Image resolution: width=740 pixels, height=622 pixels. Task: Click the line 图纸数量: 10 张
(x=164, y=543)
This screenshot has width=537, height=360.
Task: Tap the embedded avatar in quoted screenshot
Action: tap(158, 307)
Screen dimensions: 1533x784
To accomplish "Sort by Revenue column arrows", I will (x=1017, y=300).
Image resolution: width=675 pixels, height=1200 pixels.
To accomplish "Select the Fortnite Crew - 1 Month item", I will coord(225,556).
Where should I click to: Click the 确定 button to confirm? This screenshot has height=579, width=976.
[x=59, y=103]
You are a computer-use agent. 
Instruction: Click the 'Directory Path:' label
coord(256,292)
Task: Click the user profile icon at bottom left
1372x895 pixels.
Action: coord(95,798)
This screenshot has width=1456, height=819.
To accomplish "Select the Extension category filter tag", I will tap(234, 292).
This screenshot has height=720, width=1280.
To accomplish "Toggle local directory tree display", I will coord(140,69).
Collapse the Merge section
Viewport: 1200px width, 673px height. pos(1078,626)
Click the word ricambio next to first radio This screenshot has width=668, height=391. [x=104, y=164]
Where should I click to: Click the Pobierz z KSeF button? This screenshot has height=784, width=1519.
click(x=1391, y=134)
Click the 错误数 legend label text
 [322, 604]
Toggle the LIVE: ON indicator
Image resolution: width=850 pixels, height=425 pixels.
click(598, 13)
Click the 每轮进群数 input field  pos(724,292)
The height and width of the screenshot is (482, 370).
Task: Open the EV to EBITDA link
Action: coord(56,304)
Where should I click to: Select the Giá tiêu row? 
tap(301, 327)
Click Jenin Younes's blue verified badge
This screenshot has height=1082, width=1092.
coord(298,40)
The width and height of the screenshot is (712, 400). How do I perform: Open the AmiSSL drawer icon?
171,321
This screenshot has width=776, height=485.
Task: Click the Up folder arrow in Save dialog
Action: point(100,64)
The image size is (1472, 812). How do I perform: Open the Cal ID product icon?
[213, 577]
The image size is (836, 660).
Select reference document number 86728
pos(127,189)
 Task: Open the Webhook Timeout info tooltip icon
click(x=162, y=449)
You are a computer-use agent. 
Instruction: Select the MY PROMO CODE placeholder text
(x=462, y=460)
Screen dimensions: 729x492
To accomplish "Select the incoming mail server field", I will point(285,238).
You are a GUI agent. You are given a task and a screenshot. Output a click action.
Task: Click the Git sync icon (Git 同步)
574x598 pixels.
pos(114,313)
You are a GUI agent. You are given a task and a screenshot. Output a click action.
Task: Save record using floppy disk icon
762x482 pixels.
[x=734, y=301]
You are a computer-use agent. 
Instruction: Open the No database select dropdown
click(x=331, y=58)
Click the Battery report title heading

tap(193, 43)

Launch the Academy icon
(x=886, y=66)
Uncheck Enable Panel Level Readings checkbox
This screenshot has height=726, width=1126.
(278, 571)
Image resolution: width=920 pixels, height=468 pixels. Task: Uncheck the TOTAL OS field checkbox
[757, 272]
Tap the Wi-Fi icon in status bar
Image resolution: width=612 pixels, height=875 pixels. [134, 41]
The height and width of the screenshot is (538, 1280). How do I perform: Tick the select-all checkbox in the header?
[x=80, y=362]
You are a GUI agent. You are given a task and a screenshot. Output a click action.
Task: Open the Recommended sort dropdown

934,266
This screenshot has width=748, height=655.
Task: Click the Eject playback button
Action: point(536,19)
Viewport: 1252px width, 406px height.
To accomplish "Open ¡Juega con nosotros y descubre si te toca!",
◇ ◇ ◇ ◇ ◇ ◇ ◇
* [Work required]
Recast the records above as a JSON list of strings, with one string for each line and all blank lines omitted.

* [Solution]
[
  "Image resolution: width=740 pixels, height=622 pixels. Task: Click the line 图纸数量: 10 张",
  "(x=164, y=543)",
  "This screenshot has width=537, height=360.",
  "Task: Tap the embedded avatar in quoted screenshot",
  "Action: tap(158, 307)",
  "Screen dimensions: 1533x784",
  "To accomplish \"Sort by Revenue column arrows\", I will (x=1017, y=300).",
  "Image resolution: width=675 pixels, height=1200 pixels.",
  "To accomplish \"Select the Fortnite Crew - 1 Month item\", I will coord(225,556).",
  "Where should I click to: Click the 确定 button to confirm? This screenshot has height=579, width=976.",
  "[x=59, y=103]",
  "You are a computer-use agent. ",
  "Instruction: Click the 'Directory Path:' label",
  "coord(256,292)",
  "Task: Click the user profile icon at bottom left",
  "1372x895 pixels.",
  "Action: coord(95,798)",
  "This screenshot has width=1456, height=819.",
  "To accomplish \"Select the Extension category filter tag\", I will tap(234, 292).",
  "This screenshot has height=720, width=1280.",
  "To accomplish \"Toggle local directory tree display\", I will coord(140,69).",
  "Collapse the Merge section",
  "Viewport: 1200px width, 673px height. pos(1078,626)",
  "Click the word ricambio next to first radio This screenshot has width=668, height=391. [x=104, y=164]",
  "Where should I click to: Click the Pobierz z KSeF button? This screenshot has height=784, width=1519.",
  "click(x=1391, y=134)",
  "Click the 错误数 legend label text",
  " [322, 604]",
  "Toggle the LIVE: ON indicator",
  "Image resolution: width=850 pixels, height=425 pixels.",
  "click(598, 13)",
  "Click the 每轮进群数 input field  pos(724,292)",
  "The height and width of the screenshot is (482, 370).",
  "Task: Open the EV to EBITDA link",
  "Action: coord(56,304)",
  "Where should I click to: Select the Giá tiêu row? ",
  "tap(301, 327)",
  "Click Jenin Younes's blue verified badge",
  "This screenshot has height=1082, width=1092.",
  "coord(298,40)",
  "The width and height of the screenshot is (712, 400). How do I perform: Open the AmiSSL drawer icon?",
  "171,321",
  "This screenshot has width=776, height=485.",
  "Task: Click the Up folder arrow in Save dialog",
  "Action: point(100,64)",
  "The image size is (1472, 812). How do I perform: Open the Cal ID product icon?",
  "[213, 577]",
  "The image size is (836, 660).",
  "Select reference document number 86728",
  "pos(127,189)",
  " Task: Open the Webhook Timeout info tooltip icon",
  "click(x=162, y=449)",
  "You are a computer-use agent. ",
  "Instruction: Select the MY PROMO CODE placeholder text",
  "(x=462, y=460)",
  "Screen dimensions: 729x492",
  "To accomplish \"Select the incoming mail server field\", I will point(285,238).",
  "You are a GUI agent. You are given a task and a screenshot. Output a click action.",
  "Task: Click the Git sync icon (Git 同步)",
  "574x598 pixels.",
  "pos(114,313)",
  "You are a GUI agent. You are given a task and a screenshot. Output a click action.",
  "Task: Save record using floppy disk icon",
  "762x482 pixels.",
  "[x=734, y=301]",
  "You are a computer-use agent. ",
  "Instruction: Open the No database select dropdown",
  "click(x=331, y=58)",
  "Click the Battery report title heading",
  "tap(193, 43)",
  "Launch the Academy icon",
  "(x=886, y=66)",
  "Uncheck Enable Panel Level Readings checkbox",
  "This screenshot has height=726, width=1126.",
  "(278, 571)",
  "Image resolution: width=920 pixels, height=468 pixels. Task: Uncheck the TOTAL OS field checkbox",
  "[757, 272]",
  "Tap the Wi-Fi icon in status bar",
  "Image resolution: width=612 pixels, height=875 pixels. [134, 41]",
  "The height and width of the screenshot is (538, 1280). How do I perform: Tick the select-all checkbox in the header?",
  "[x=80, y=362]",
  "You are a GUI agent. You are given a task and a screenshot. Output a click action.",
  "Task: Open the Recommended sort dropdown",
  "934,266",
  "This screenshot has width=748, height=655.",
  "Task: Click the Eject playback button",
  "Action: point(536,19)",
  "Viewport: 1252px width, 406px height.",
  "To accomplish \"Open ¡Juega con nosotros y descubre si te toca!\","
]